## Task instructions
Number of lines below with the word "dialog": state it and write nothing more.
==== Supplied material
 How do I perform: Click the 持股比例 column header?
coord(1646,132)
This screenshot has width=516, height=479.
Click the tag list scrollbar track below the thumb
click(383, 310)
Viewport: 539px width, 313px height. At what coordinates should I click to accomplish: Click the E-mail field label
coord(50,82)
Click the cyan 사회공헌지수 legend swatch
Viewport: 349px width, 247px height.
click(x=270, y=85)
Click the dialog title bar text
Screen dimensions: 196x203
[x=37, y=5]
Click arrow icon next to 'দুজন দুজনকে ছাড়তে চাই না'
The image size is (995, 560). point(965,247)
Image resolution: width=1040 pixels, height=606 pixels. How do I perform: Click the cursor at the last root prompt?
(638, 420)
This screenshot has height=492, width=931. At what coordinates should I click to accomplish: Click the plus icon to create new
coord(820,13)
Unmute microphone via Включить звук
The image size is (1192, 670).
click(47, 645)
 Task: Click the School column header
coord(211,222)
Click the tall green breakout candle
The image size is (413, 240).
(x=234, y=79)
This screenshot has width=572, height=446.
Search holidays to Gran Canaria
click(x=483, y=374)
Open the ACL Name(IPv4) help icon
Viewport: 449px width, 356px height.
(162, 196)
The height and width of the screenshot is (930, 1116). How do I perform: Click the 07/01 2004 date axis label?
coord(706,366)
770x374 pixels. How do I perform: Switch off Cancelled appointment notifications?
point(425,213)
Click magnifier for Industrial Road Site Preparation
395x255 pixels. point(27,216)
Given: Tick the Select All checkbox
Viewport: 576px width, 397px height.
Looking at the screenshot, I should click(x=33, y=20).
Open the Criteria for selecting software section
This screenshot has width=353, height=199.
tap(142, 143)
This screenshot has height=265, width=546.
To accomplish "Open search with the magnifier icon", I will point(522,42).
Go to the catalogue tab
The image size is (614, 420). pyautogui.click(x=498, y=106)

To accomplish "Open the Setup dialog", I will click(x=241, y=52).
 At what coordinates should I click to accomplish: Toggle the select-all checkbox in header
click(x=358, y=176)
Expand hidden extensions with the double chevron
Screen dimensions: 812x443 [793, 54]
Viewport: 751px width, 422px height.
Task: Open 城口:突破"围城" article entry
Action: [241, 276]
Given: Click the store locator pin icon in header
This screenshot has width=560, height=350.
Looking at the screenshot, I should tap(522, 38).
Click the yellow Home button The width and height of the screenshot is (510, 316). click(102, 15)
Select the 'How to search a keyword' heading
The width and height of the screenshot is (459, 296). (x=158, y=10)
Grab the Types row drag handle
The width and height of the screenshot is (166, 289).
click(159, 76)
========
## Result
2